**Passage for review:**

════════

Ritsuryo Law (律令法)
Ritsuryo law includes statutory laws such as; codes and ethics covering conduct, and various common laws established in the Heian period based upon ritsuryo. It's centered around public law established by the centralized nation after the Taika Reformation.
Hierarchical nature of ritsuryo law
The goal of ritsuryo law was to enable the kizoku (noble) class in Kinai and nearby provinces, who gained power during the Taika Reformation, to govern the people at every level through bureaucracy, instead of ruling the nation through local ruling families like in the past. Therefore, the framework of ritsuryo law was the legal establishment of a class system somewhat like the kizoku system.
The class system under ritsuryo law is characterized by the division of the people roughly into two groups, ryo (law-abiding people)/sen (humble or lowly people), and shinabe (technicians in offices) with zakko (special technicians) who were descendants of benotami (officers and people serving the Yamato dynasty) from pre-Taika era placed in between them.
The senmin (humble or lowly people) class was divided into five ranks, namely, ryoko (imperial tomb guards), kanko (slaves to public ministries), kenin (slaves of nobles), kunuhi (government-owned slaves), and shinuhi (privately-owned slaves), and the ranks were segregated by a tojikikon system where marriage must be between those of the same class. This complex classification of senmin succeeded the senmin system of torei (codes in the Tang era), and characterizes ritsuryo law as something different from the senmin system under medieval samurai law.

════════

**Dataset records:**
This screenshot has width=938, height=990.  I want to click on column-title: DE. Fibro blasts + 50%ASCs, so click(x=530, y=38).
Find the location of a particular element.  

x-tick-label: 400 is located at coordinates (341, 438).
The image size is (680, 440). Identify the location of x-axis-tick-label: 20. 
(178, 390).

════════

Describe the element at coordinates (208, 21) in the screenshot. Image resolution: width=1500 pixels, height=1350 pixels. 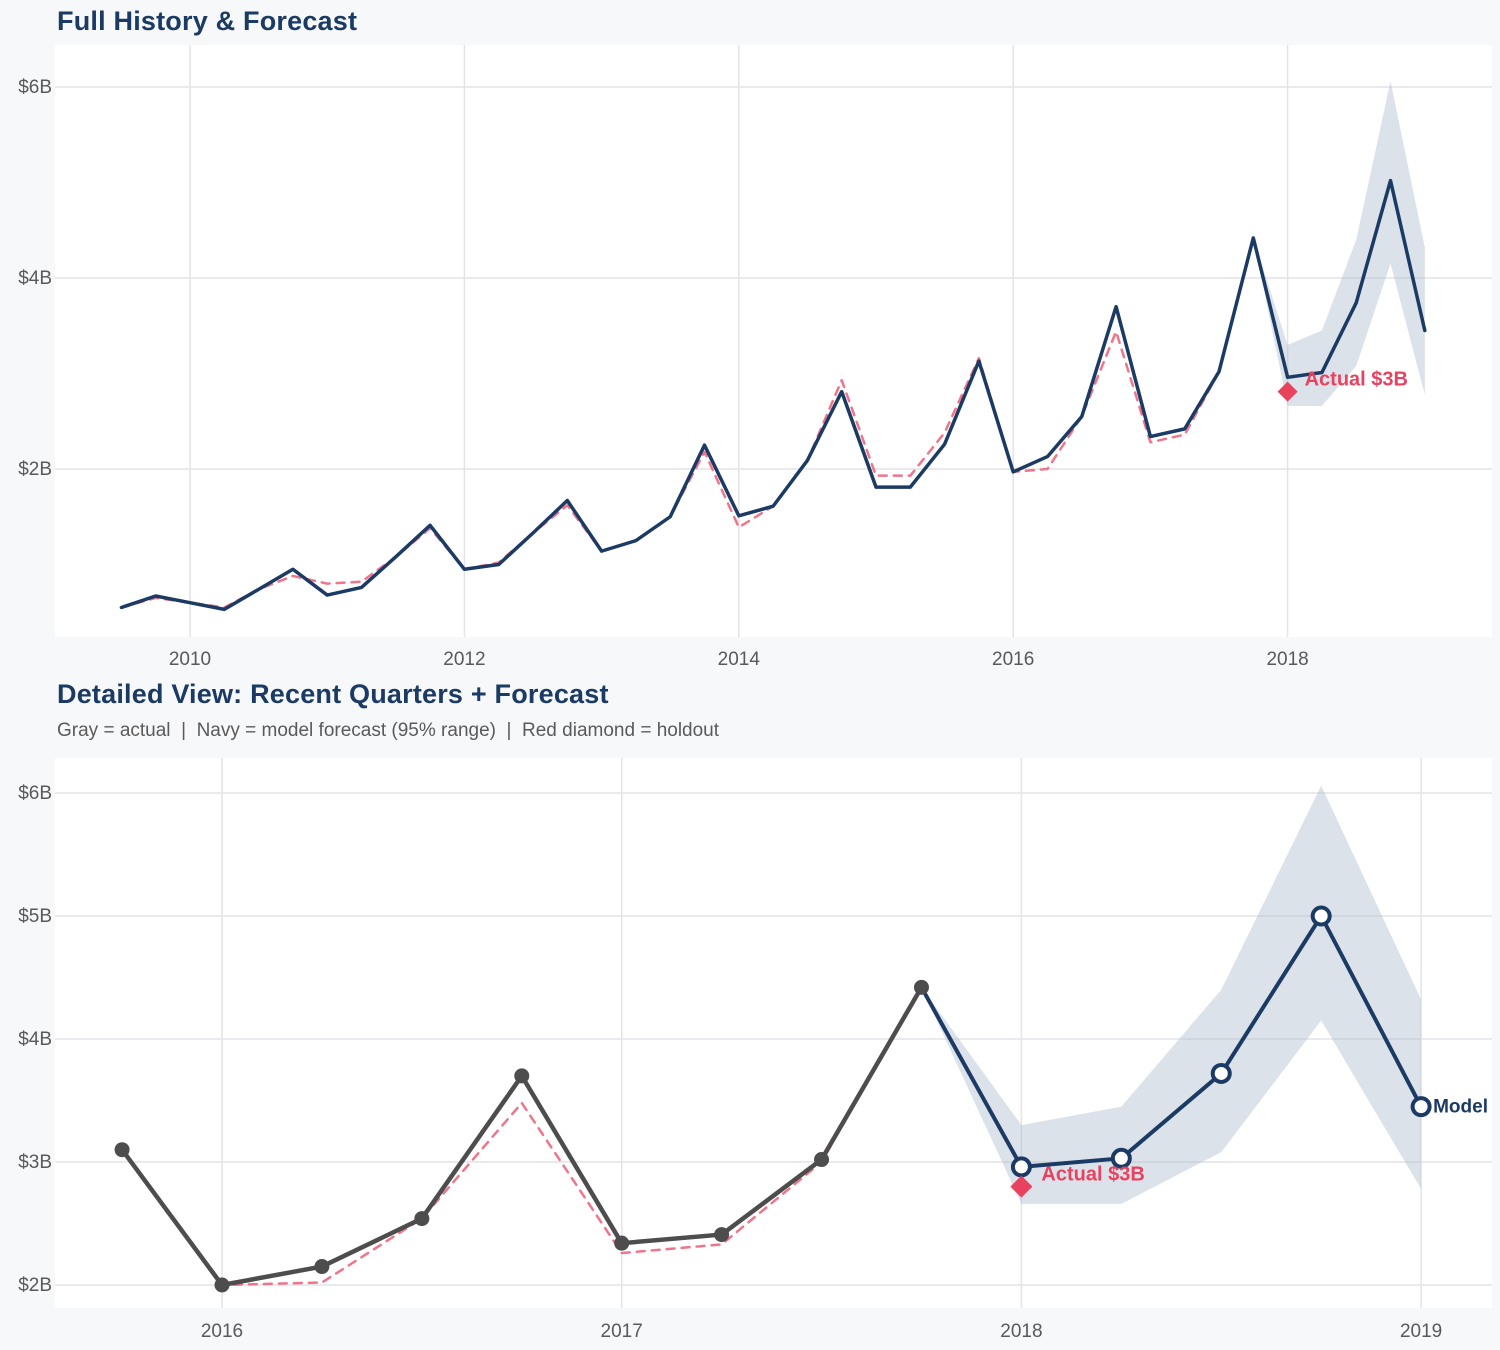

════════

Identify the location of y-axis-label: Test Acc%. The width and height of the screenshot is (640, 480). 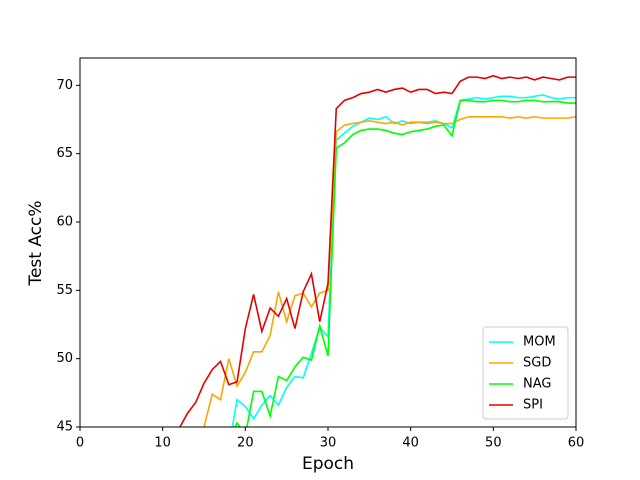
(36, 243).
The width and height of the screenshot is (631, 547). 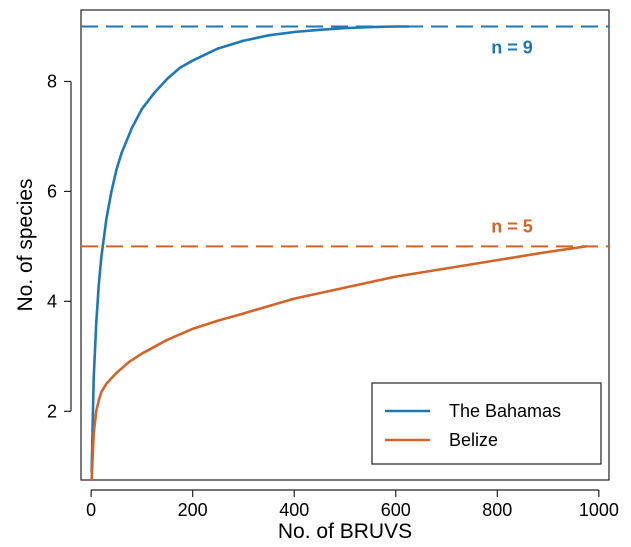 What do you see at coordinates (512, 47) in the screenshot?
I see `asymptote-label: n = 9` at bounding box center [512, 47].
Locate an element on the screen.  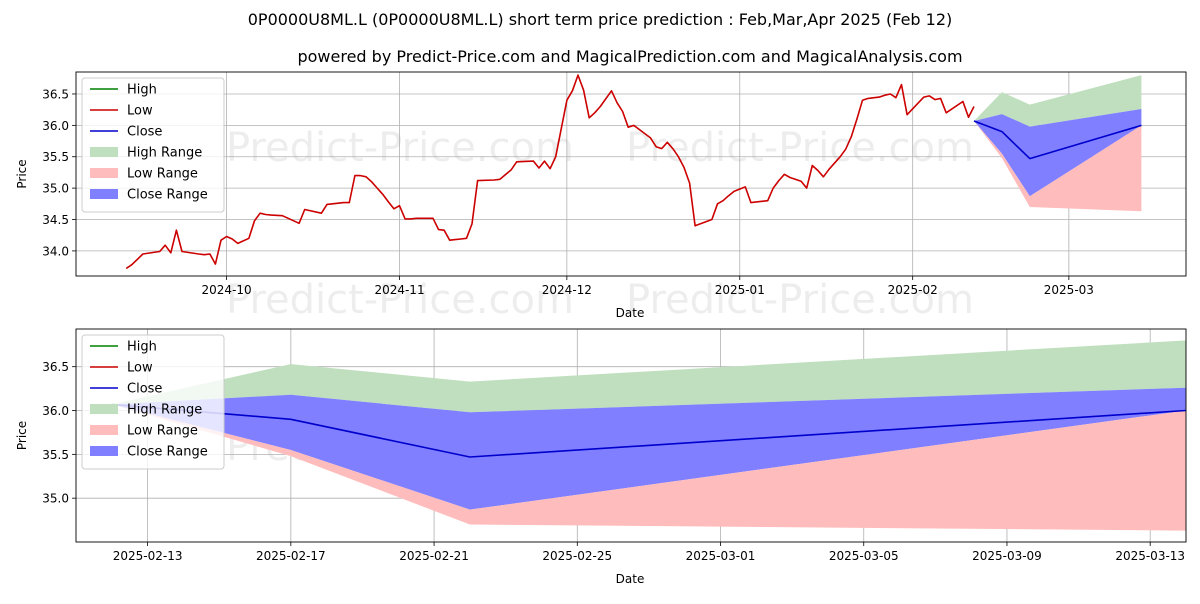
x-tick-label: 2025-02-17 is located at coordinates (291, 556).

════════

**What to work on:**
A – In the records, write out again the lines from the one containing "The image size" to the one containing "(178, 390).", substituting "Find" for "Identify" and changing nothing else.
B – Resume the text on ritsuryo law, writing on from its final sentence.

**Outputs for the tasks:**
A –
The image size is (680, 440). Find the location of x-axis-tick-label: 20. 
(178, 390).

B –
Ryomin (law-abiding people) were roughly divided into two classes, kizoku and heimin (commoners), although distinction between the two were not clear by law. However, the economic and political privileges granted to those at the fifth or higher ranks were guaranteed by law, and those with rank generally were exempt from taxes and other duties, distinguishing them from the general heimin who were subject to taxation such as soyocho (corvee, taxes in kind or service) and zoyo (irregular corvee), as well as military service.
A unique position in the class system defined by ritsuryo law is the position of the Emperor. In ritsuryo, there is no provision for the position, authority, etc. of the Emperor. This is due to the fact that the Emperor was considered to be above the law, and therefore, is not contradictory to the political significance of the Emperor. There was a kind of legality principle in the ritsuryo system, which required trials to comply with statutory law while the Emperor was not bound by law.
The position and authority of Emperors were not defined in the ritsuryo law, due to their religious functions, such as; their performing of national religious services since the pre-Taika era, and as a result of their despotic nature, this made them above the law.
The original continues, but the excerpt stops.